I prefer not to link the benchmark paper to avoid helping search engines or LLM crawlers find outdated content, but it is easy to find. The benchmark code is available in a repository. I prefer to link to the MongoDB transaction documentation instead. Now you know where the myth about slow transactions comes from: incorrect understanding of MongoDB lock-free ACID transactions.
There's more to say about this benchmark. In the benchmark code, there's a hotspot on the "audit" table which is indexed for the PostgreSQL definition, but not for the MongoDB definition. This is visible as MongoDB logs slow queries by default:
mongo-1 | {"t":{"$date":"2025-08-05T21:31:22.655+00:00"},"s":"I", "c":"WRITE", "id":51803, "ctx":"conn31"

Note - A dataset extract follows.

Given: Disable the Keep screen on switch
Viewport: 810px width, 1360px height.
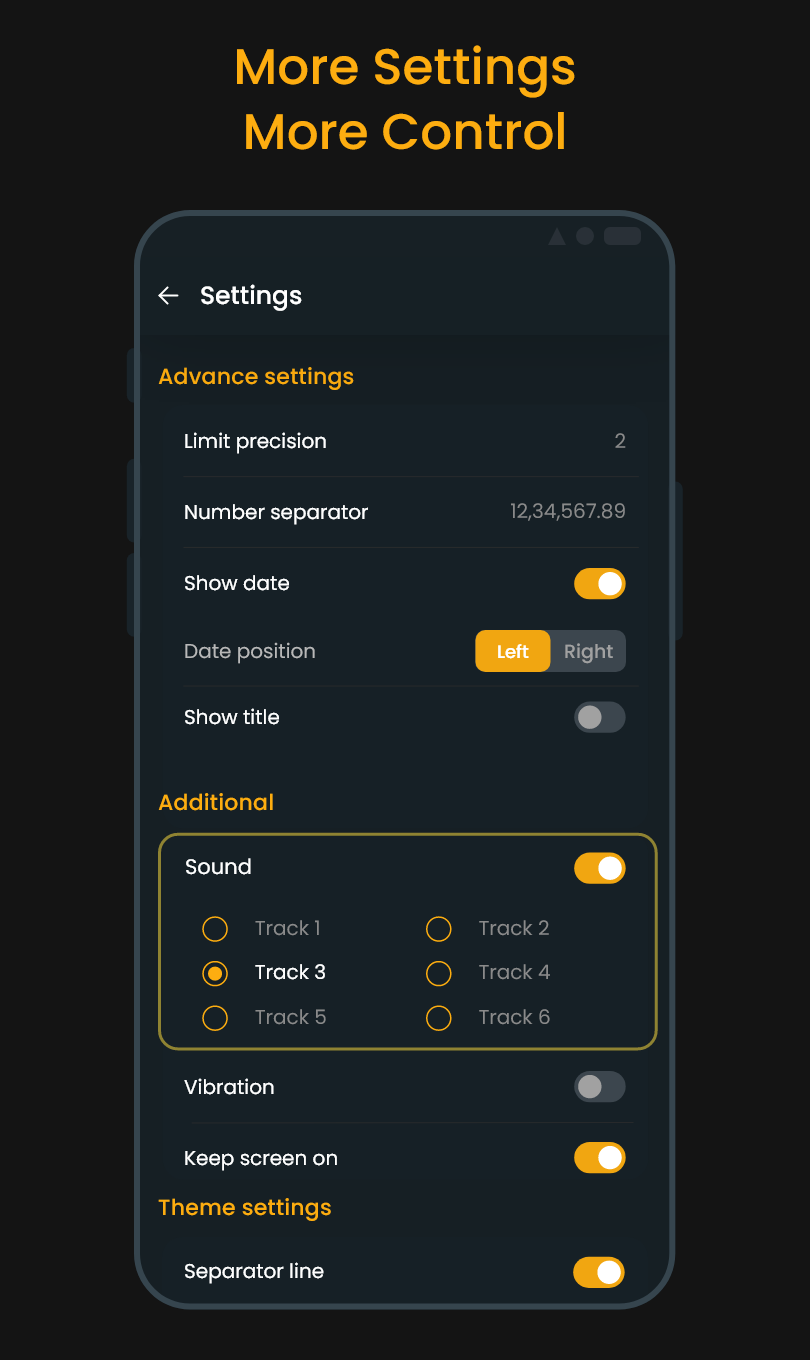Looking at the screenshot, I should (599, 1158).
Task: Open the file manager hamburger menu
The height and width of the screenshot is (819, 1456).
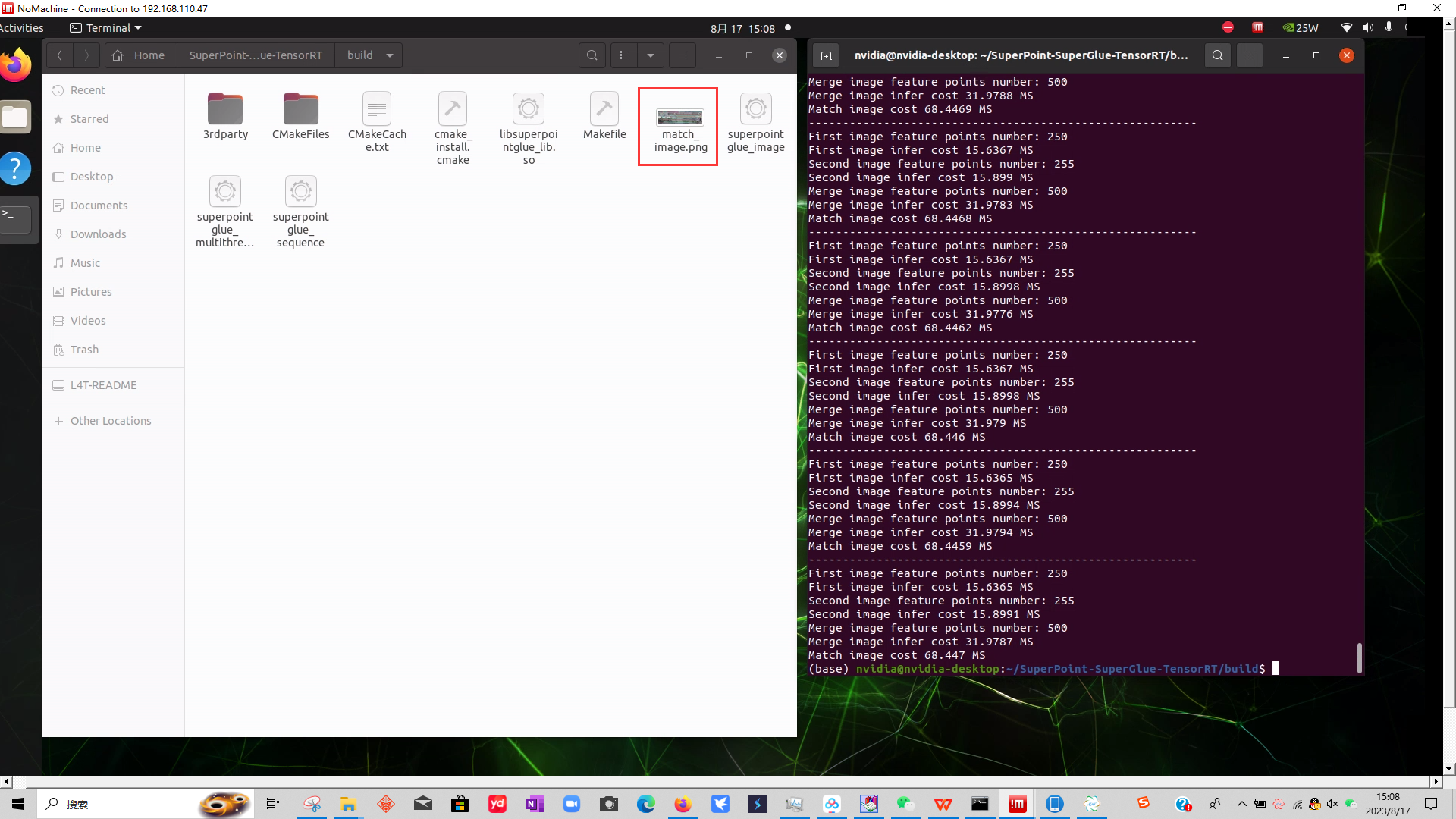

,"msg":"Slow query","attr":{"type":"update","isFromUserConnection":true,"ns":"postgres.audit","collectionType":"normal"
,"command":{"q":{"schedule_id":4778,"day":{"$date":"2025-08-05T00:00:00.000Z"}},"u":{"$set":{"date":{"$date":"2025-08-05T21:31:22.533Z"}},"$inc":{"seats_occupied":1}},"multi":false,"upsert":true}
,"planSummary":"COLLSCAN","planningTimeMicros":255,"keysExamined":0,"docsExamined":5962,"nMatched":1,"nModified":1,"nUpserted":0,"keysInserted":0,"keysDeleted":0,"numYields":0,"planCacheShapeHash":"99470B66","queryHash":"99470B66","planCacheKey":"031BFB16"
,"locks":{"MultiDocumentTransactionsBarrier":{"acquireCount":{"w":1}},"ReplicationStateTransition":{"acquireCount":{"w":3}},"Global":{"acquireCount":{"w":1}},"Database":{"acquireCount":{"w":1}},"Collection":{"acquireCount":{"w":5}}},"flowControl":{"acquireCount":1},"readConcern":{"level":"snapshot","provenance":"clientSupplied"},"storage":{"data":{"txnBytesDirty":128}},"cpuNanos":32601533,"remote":"172.18.0.6:42292","queues":{"execution":{"admissions":1},"ingress":{"admissions":1}},"workingMillis":121,"durationMillis":121}}
To improve performance for scalability, create indexes and avoid hotspots. If hotspots are unavoidable, fail fast by performing operations subject to write conflict early in the transaction, rather than at the end like it is done here. The data model should allow critical transactions to be single-document, avoiding the need for normalization across multiple tables, but this benchmark uses the same normalized data model on both databases. Finally, no real application will perform business transaction like this: reserving a flight seat, recording payment, and incrementing an audit counter all in one database transaction. You don't want to maintain a database state with locks while waiting for payment validation that typically depends on an external service.
Some myths are spread from outdated online content. We can use these to identify common mistakes and best practices for MongoDB. That's the goal of this blog post series.